Agriculture is a major driver of global change and can make important contributions to conservation, while it also profits from the sustainable management of biodiversity and ecosystem services. This practical importance contrasts with the little knowledge of biodiversity-driven agroecosystem functioning and the relative importance of local and landscape management for resilient agricultural landscapes.
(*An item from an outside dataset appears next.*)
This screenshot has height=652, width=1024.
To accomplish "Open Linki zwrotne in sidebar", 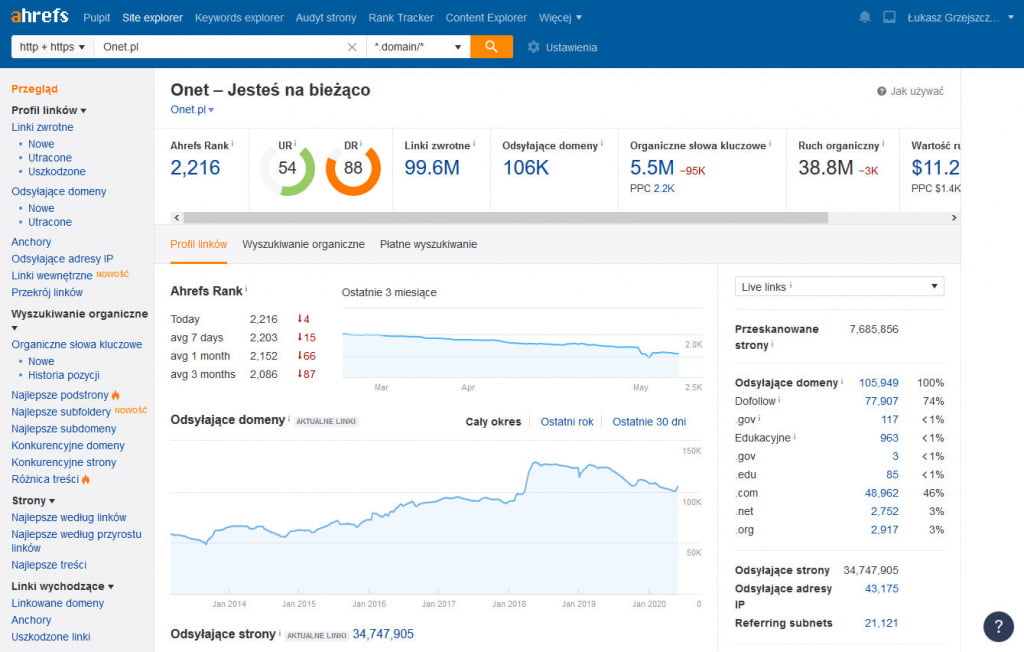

Only when more ecologists address such issues, we will be in a position to give reliable advice improving and upscaling the view of agri-environment schemes.
Authors thank Michael Hochberg and Leon Blaustein for the invitation to write this review, David Kleijn for advice, Dave Andow, Janne Bengtsson, Ivette Perfecto, Tatyana Rand, Marcel Rejmanek and six anonymous referees for their constructive comments. Financial support came from the German Research Foundation (Deutsche Forschungsgemeinschaft, DFG) and the German Ministry for Research and Education (Bundesministerium für Bildung und Forschung, BMBF).